Hat sich seit 2005 im Verhalten der Regierung etwas verändert?

„Nach 2005 wurden viele Erklärungen abgegeben, die scheinbar ein zunehmendes Erkenntnis der Tatsache zeigten, wie gravierend das Problem ist, auch wenn dann auf der konkreten Ebene wenig oder nichts getan wurde. Heute radikalisiert sich auch die Regierung. Sarkozys Verhalten ist das Spiegelbild der Radikalisierung der Jugendlichen. Sarkozy sagt, dass das einzige Problem darin bestehe, die Ordnung gegen die Rowdybanden aufrechtzuerhalten und dass es sich nicht um ein soziales Problem handele. Sicher, es gibt auch ein Ordnungsproblem, aber nur das zu sehen und die Revolte auf eine polizeiliche Angelegenheit zu reduzieren, ist mehr als einseitig.“

Gewaltausbrüche haben auch in anderen Ländern stattgefunden. Ist das ein europäisches Problem? Folgen wir dem Weg der USA?

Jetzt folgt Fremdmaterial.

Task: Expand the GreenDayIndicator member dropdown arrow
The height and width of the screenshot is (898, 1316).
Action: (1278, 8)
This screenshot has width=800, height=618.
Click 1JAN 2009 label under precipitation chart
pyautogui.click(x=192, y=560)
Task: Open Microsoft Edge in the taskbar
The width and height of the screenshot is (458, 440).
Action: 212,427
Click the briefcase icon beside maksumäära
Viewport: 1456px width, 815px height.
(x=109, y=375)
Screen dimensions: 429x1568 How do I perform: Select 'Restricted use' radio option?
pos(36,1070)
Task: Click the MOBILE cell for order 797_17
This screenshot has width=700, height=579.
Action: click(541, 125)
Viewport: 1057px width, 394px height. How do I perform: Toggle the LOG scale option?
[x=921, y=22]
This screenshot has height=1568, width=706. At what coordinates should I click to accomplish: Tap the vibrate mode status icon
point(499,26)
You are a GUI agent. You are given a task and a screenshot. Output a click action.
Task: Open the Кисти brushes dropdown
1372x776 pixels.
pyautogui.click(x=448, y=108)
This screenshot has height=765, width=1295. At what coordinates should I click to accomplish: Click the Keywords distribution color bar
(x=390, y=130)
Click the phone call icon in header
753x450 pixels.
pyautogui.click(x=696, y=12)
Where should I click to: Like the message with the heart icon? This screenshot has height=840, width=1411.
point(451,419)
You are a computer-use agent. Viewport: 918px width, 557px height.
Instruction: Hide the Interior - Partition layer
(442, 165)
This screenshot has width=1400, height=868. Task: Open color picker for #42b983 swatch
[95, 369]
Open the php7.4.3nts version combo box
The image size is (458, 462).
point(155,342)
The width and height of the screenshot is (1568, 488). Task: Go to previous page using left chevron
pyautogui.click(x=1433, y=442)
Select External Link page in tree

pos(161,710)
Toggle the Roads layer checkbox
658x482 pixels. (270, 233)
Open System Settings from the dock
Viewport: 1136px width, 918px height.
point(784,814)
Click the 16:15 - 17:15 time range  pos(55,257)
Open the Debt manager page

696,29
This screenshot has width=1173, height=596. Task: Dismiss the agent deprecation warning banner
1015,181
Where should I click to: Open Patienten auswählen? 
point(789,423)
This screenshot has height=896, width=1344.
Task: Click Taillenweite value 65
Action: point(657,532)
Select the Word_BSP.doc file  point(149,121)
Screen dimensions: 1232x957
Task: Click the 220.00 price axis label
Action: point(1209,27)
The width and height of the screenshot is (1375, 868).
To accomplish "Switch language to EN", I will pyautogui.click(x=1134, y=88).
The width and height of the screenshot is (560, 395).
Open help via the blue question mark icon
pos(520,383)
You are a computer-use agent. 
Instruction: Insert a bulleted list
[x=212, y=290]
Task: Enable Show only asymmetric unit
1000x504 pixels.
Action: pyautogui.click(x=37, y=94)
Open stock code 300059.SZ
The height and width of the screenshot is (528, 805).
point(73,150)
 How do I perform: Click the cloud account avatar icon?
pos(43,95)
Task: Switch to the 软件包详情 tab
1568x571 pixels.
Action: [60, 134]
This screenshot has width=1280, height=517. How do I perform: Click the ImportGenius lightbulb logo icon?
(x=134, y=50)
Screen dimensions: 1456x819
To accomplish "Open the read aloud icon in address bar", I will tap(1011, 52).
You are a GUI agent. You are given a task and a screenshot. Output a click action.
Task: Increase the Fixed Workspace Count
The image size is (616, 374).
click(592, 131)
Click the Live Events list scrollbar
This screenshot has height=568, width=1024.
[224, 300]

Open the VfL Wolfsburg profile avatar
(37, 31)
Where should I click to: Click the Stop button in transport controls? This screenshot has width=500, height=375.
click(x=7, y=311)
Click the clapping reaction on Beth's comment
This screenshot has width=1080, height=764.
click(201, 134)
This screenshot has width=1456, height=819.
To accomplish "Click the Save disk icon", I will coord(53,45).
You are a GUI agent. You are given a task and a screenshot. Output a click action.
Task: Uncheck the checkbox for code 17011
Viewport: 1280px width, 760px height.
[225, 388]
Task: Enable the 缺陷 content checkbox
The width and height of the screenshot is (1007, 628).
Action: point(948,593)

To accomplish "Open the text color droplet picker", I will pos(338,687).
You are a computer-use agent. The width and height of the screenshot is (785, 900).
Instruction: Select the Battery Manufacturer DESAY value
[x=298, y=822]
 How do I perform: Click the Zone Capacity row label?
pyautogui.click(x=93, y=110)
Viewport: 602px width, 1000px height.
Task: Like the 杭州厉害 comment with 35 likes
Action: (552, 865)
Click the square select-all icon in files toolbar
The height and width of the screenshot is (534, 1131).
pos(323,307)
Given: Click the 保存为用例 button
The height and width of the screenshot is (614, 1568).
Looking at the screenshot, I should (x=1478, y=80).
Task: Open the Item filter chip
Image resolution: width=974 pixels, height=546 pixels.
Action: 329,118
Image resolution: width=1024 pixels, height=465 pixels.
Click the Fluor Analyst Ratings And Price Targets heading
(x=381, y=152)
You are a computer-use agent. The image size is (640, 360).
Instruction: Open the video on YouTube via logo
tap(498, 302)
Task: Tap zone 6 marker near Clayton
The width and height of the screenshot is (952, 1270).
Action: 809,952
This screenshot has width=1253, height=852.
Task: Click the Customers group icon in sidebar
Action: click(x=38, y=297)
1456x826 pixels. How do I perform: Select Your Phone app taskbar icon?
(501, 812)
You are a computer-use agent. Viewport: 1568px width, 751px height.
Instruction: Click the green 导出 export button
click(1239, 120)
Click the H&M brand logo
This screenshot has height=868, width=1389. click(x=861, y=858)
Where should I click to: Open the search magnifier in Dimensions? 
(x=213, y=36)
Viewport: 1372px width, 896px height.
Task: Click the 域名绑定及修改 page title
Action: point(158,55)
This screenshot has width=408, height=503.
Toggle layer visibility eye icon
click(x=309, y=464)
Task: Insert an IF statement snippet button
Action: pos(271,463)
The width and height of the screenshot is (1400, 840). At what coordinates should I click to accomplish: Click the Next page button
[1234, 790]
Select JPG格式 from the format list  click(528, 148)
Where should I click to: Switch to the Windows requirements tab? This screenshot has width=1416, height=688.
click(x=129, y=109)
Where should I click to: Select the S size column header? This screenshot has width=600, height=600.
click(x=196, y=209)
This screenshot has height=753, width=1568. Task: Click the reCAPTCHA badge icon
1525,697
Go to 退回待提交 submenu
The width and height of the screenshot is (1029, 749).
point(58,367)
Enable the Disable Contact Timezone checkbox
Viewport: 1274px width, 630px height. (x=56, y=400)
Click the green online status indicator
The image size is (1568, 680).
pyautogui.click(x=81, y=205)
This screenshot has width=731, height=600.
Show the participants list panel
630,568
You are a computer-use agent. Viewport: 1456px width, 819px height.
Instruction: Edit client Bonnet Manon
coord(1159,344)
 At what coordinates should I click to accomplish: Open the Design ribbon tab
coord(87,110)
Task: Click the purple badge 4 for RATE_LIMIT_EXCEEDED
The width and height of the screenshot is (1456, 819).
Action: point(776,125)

„Das Problem existiert auch außerhalb Frankreichs, auch wenn es französische Besonderheiten gibt, wie die Tatsache, dass die Protagonisten die zweite oder dritte Generation mit Einwandererursprung bilden. Sie besitzen die französische Staatsbürgerschaft und werden diskriminiert. Man kann davon ausgehen, dass in den westlichen Staaten der Umfang der an den Rand gedrängten Bevölkerung, die keine Verbindung mehr zur Gesamtheit der Gesellschaft hat, zunimmt. In Deutschland findet seit langem eine ähnliche Debatte über eine neue Unterschicht statt, die dem Subproletariat des 19.Jahrhunderts ähnelt (auch wenn sie nicht dasselbe ist), die die Frage nach der Ansiedlung von Leuten an den Rändern der europäischen Staaten stellt, die nicht wirklich außen vor sind, sondern eher aus der Gesellschaft herausgedrängt und nicht mehr wie Staatsbürger (citoyens) behandelt, sondern mit Rowdys, mit dem Abschaum gleichgesetzt werden. Sie erfahren auf symmetrische Art eine repressive, polizeiliche Behandlung, die sich an der Grenze zum Militärischen bewegt. In Villiers-le-Bel hat die Polizei Hubschrauber eingesetzt. Es wird davon gesprochen, Dronen ((d.h. unbemannte Flugkörper, wie sie das Militär zur Aufklärung und Bombardierung einsetzt)) einzuführen, um die Banlieues zu kontrollieren. So als befänden wir uns im Krieg und als wären diese Leute Invasoren. Das ist eine Reaktion, die über die spezifische Ausübung polizeilicher Tätigkeiten, über die Repression gegen das Verbrechen hinausgeht. Das ist quasi ein Belagerungszustand. Ich habe immer gedacht, dass es in den USA Besonderheiten gäbe, die sich von Europa unterscheiden. Ich dachte, dass die Cités (Vorstädte) in Frankreich mit den Schwarzen-Ghettos in den USA oder in Südafrika während der Apartheid nicht vergleichbar wären. Aber jetzt muss ich sagen, dass wir vor einem Prozess stehen, der in diese Richtung geht. Wir können in Frankreich nicht präzise von Ghettos sprechen, aber es findet ein Prozess der Ghettoisierung, der Separation eines Teils der Bevölkerung statt, der noch nicht abgeschlossen ist.“

In diesem Jahr ist die Opposition und der Protest der Studenten sehr politisch. Hält die Politik in den Banlieues keinen Einzug?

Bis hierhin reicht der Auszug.